Extracted data entries:
++++

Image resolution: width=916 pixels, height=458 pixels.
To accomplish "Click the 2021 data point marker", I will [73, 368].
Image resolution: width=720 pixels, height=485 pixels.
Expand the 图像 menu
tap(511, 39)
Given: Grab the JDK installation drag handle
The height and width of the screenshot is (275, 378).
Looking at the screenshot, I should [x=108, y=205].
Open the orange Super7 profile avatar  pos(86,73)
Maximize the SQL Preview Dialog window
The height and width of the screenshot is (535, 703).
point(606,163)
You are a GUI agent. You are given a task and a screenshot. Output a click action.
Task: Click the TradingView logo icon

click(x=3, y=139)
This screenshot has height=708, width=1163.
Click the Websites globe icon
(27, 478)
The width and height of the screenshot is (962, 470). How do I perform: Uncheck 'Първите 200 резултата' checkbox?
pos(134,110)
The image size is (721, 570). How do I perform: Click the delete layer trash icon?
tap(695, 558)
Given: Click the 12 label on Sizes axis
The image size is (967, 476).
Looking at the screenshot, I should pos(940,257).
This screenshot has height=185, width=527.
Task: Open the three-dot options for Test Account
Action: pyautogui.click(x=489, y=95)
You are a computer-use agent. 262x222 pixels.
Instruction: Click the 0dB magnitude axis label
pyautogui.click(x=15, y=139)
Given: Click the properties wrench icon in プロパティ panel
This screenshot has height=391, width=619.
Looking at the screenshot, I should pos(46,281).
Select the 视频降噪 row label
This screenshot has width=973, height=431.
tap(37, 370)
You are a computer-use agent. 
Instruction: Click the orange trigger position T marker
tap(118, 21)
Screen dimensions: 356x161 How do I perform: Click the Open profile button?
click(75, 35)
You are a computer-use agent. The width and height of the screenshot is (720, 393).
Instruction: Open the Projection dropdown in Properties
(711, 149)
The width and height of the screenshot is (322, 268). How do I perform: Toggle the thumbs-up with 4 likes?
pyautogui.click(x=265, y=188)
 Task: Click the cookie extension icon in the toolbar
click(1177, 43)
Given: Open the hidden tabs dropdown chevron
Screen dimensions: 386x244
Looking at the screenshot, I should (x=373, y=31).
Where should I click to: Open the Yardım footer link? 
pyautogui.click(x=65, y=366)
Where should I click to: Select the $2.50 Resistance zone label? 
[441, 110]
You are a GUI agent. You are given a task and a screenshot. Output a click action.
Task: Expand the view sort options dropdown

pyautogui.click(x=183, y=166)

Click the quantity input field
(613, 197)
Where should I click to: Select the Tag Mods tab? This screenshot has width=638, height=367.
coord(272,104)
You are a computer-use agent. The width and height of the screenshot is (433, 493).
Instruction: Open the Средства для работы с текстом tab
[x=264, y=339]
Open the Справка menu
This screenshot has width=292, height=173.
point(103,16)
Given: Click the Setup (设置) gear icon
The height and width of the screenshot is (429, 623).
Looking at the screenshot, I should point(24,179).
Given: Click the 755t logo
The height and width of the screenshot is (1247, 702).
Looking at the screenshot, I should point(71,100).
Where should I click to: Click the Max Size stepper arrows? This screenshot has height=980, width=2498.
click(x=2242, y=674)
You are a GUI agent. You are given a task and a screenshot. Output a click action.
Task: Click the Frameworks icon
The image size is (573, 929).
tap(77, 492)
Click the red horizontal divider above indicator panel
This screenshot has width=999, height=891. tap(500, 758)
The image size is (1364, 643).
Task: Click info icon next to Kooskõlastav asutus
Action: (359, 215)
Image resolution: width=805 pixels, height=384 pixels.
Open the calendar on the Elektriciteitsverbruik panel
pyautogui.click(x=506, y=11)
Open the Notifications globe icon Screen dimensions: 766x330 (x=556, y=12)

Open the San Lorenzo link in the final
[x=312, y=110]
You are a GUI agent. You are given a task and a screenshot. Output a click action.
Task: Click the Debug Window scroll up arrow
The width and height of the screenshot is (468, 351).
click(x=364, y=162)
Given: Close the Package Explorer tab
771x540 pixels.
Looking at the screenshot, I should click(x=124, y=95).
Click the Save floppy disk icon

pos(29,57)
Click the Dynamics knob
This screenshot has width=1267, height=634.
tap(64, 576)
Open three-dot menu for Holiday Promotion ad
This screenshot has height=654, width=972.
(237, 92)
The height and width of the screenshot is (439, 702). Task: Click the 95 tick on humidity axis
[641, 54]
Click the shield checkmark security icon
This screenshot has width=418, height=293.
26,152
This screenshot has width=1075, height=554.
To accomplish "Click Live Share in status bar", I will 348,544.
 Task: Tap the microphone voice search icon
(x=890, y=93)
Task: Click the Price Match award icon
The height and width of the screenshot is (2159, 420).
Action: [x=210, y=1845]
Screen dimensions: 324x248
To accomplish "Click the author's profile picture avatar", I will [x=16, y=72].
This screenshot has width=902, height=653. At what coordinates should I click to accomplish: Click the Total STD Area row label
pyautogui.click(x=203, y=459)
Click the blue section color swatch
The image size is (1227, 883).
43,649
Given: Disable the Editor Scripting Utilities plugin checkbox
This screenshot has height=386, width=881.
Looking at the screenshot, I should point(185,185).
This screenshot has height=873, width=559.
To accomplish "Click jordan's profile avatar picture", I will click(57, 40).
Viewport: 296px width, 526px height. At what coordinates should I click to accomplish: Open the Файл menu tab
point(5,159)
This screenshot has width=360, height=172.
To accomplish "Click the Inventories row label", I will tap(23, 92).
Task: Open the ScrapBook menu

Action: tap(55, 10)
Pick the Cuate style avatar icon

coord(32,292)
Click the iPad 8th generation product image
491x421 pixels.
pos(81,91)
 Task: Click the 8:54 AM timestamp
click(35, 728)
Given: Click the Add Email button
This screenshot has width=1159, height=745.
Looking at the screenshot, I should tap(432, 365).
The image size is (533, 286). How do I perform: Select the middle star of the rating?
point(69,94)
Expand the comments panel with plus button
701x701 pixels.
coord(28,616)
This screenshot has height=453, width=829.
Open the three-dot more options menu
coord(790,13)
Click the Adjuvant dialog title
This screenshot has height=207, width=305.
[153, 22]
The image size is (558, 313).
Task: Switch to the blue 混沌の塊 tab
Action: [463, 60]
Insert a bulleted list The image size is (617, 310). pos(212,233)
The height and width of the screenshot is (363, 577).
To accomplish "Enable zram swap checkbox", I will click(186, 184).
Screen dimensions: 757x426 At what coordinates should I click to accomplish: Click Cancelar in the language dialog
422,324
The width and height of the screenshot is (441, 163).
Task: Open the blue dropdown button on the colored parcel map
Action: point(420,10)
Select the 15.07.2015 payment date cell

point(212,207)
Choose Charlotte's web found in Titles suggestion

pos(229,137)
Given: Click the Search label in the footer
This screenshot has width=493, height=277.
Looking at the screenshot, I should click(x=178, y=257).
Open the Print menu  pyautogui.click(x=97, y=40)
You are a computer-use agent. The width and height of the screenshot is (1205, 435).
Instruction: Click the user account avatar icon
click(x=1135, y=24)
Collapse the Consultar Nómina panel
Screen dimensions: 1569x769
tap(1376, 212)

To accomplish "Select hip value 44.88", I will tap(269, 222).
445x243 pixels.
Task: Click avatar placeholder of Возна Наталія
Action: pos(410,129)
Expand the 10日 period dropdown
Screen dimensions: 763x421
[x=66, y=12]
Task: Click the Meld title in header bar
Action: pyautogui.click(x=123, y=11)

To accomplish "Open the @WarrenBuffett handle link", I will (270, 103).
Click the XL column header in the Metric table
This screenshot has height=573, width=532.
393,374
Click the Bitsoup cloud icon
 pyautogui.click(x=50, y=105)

++++

**Task statement**:
Every record above needs to be repeated word for word.

**Response to the exercise**:
Image resolution: width=916 pixels, height=458 pixels.
To accomplish "Click the 2021 data point marker", I will [73, 368].
Image resolution: width=720 pixels, height=485 pixels.
Expand the 图像 menu
tap(511, 39)
Given: Grab the JDK installation drag handle
The height and width of the screenshot is (275, 378).
Looking at the screenshot, I should [x=108, y=205].
Open the orange Super7 profile avatar  pos(86,73)
Maximize the SQL Preview Dialog window
The height and width of the screenshot is (535, 703).
point(606,163)
You are a GUI agent. You are given a task and a screenshot. Output a click action.
Task: Click the TradingView logo icon

click(x=3, y=139)
This screenshot has height=708, width=1163.
Click the Websites globe icon
(27, 478)
The width and height of the screenshot is (962, 470). How do I perform: Uncheck 'Първите 200 резултата' checkbox?
pos(134,110)
The image size is (721, 570). How do I perform: Click the delete layer trash icon?
tap(695, 558)
Given: Click the 12 label on Sizes axis
The image size is (967, 476).
Looking at the screenshot, I should pos(940,257).
This screenshot has height=185, width=527.
Task: Open the three-dot options for Test Account
Action: pyautogui.click(x=489, y=95)
You are a computer-use agent. 262x222 pixels.
Instruction: Click the 0dB magnitude axis label
pyautogui.click(x=15, y=139)
Given: Click the properties wrench icon in プロパティ panel
This screenshot has height=391, width=619.
Looking at the screenshot, I should pos(46,281).
Select the 视频降噪 row label
This screenshot has width=973, height=431.
tap(37, 370)
You are a computer-use agent. 
Instruction: Click the orange trigger position T marker
tap(118, 21)
Screen dimensions: 356x161 How do I perform: Click the Open profile button?
click(75, 35)
You are a computer-use agent. The width and height of the screenshot is (720, 393).
Instruction: Open the Projection dropdown in Properties
(711, 149)
The width and height of the screenshot is (322, 268). How do I perform: Toggle the thumbs-up with 4 likes?
pyautogui.click(x=265, y=188)
 Task: Click the cookie extension icon in the toolbar
click(1177, 43)
Given: Open the hidden tabs dropdown chevron
Screen dimensions: 386x244
Looking at the screenshot, I should (x=373, y=31).
Where should I click to: Open the Yardım footer link? 
pyautogui.click(x=65, y=366)
Where should I click to: Select the $2.50 Resistance zone label? 
[441, 110]
You are a GUI agent. You are given a task and a screenshot. Output a click action.
Task: Expand the view sort options dropdown

pyautogui.click(x=183, y=166)

Click the quantity input field
(613, 197)
Where should I click to: Select the Tag Mods tab? This screenshot has width=638, height=367.
coord(272,104)
You are a computer-use agent. The width and height of the screenshot is (433, 493).
Instruction: Open the Средства для работы с текстом tab
[x=264, y=339]
Open the Справка menu
This screenshot has width=292, height=173.
point(103,16)
Given: Click the Setup (设置) gear icon
The height and width of the screenshot is (429, 623).
Looking at the screenshot, I should point(24,179).
Given: Click the 755t logo
The height and width of the screenshot is (1247, 702).
Looking at the screenshot, I should point(71,100).
Where should I click to: Click the Max Size stepper arrows? This screenshot has height=980, width=2498.
click(x=2242, y=674)
You are a GUI agent. You are given a task and a screenshot. Output a click action.
Task: Click the Frameworks icon
The image size is (573, 929).
tap(77, 492)
Click the red horizontal divider above indicator panel
This screenshot has width=999, height=891. tap(500, 758)
The image size is (1364, 643).
Task: Click info icon next to Kooskõlastav asutus
Action: (359, 215)
Image resolution: width=805 pixels, height=384 pixels.
Open the calendar on the Elektriciteitsverbruik panel
pyautogui.click(x=506, y=11)
Open the Notifications globe icon Screen dimensions: 766x330 (x=556, y=12)

Open the San Lorenzo link in the final
[x=312, y=110]
You are a GUI agent. You are given a task and a screenshot. Output a click action.
Task: Click the Debug Window scroll up arrow
The width and height of the screenshot is (468, 351).
click(x=364, y=162)
Given: Close the Package Explorer tab
771x540 pixels.
Looking at the screenshot, I should click(x=124, y=95).
Click the Save floppy disk icon

pos(29,57)
Click the Dynamics knob
This screenshot has width=1267, height=634.
tap(64, 576)
Open three-dot menu for Holiday Promotion ad
This screenshot has height=654, width=972.
(237, 92)
The height and width of the screenshot is (439, 702). Task: Click the 95 tick on humidity axis
[641, 54]
Click the shield checkmark security icon
This screenshot has width=418, height=293.
26,152
This screenshot has width=1075, height=554.
To accomplish "Click Live Share in status bar", I will 348,544.
 Task: Tap the microphone voice search icon
(x=890, y=93)
Task: Click the Price Match award icon
The height and width of the screenshot is (2159, 420).
Action: [x=210, y=1845]
Screen dimensions: 324x248
To accomplish "Click the author's profile picture avatar", I will [x=16, y=72].
This screenshot has width=902, height=653. At what coordinates should I click to accomplish: Click the Total STD Area row label
pyautogui.click(x=203, y=459)
Click the blue section color swatch
The image size is (1227, 883).
43,649
Given: Disable the Editor Scripting Utilities plugin checkbox
This screenshot has height=386, width=881.
Looking at the screenshot, I should point(185,185).
This screenshot has height=873, width=559.
To accomplish "Click jordan's profile avatar picture", I will click(57, 40).
Viewport: 296px width, 526px height. At what coordinates should I click to accomplish: Open the Файл menu tab
point(5,159)
This screenshot has width=360, height=172.
To accomplish "Click the Inventories row label", I will tap(23, 92).
Task: Open the ScrapBook menu

Action: tap(55, 10)
Pick the Cuate style avatar icon

coord(32,292)
Click the iPad 8th generation product image
491x421 pixels.
pos(81,91)
 Task: Click the 8:54 AM timestamp
click(35, 728)
Given: Click the Add Email button
This screenshot has width=1159, height=745.
Looking at the screenshot, I should tap(432, 365).
The image size is (533, 286). How do I perform: Select the middle star of the rating?
point(69,94)
Expand the comments panel with plus button
701x701 pixels.
coord(28,616)
This screenshot has height=453, width=829.
Open the three-dot more options menu
coord(790,13)
Click the Adjuvant dialog title
This screenshot has height=207, width=305.
[153, 22]
The image size is (558, 313).
Task: Switch to the blue 混沌の塊 tab
Action: [463, 60]
Insert a bulleted list The image size is (617, 310). pos(212,233)
The height and width of the screenshot is (363, 577).
To accomplish "Enable zram swap checkbox", I will click(186, 184).
Screen dimensions: 757x426 At what coordinates should I click to accomplish: Click Cancelar in the language dialog
422,324
The width and height of the screenshot is (441, 163).
Task: Open the blue dropdown button on the colored parcel map
Action: point(420,10)
Select the 15.07.2015 payment date cell

point(212,207)
Choose Charlotte's web found in Titles suggestion

pos(229,137)
Given: Click the Search label in the footer
This screenshot has width=493, height=277.
Looking at the screenshot, I should click(x=178, y=257).
Open the Print menu  pyautogui.click(x=97, y=40)
You are a computer-use agent. The width and height of the screenshot is (1205, 435).
Instruction: Click the user account avatar icon
click(x=1135, y=24)
Collapse the Consultar Nómina panel
Screen dimensions: 1569x769
tap(1376, 212)

To accomplish "Select hip value 44.88", I will tap(269, 222).
445x243 pixels.
Task: Click avatar placeholder of Возна Наталія
Action: pos(410,129)
Expand the 10日 period dropdown
Screen dimensions: 763x421
[x=66, y=12]
Task: Click the Meld title in header bar
Action: pyautogui.click(x=123, y=11)

To accomplish "Open the @WarrenBuffett handle link", I will (270, 103).
Click the XL column header in the Metric table
This screenshot has height=573, width=532.
393,374
Click the Bitsoup cloud icon
 pyautogui.click(x=50, y=105)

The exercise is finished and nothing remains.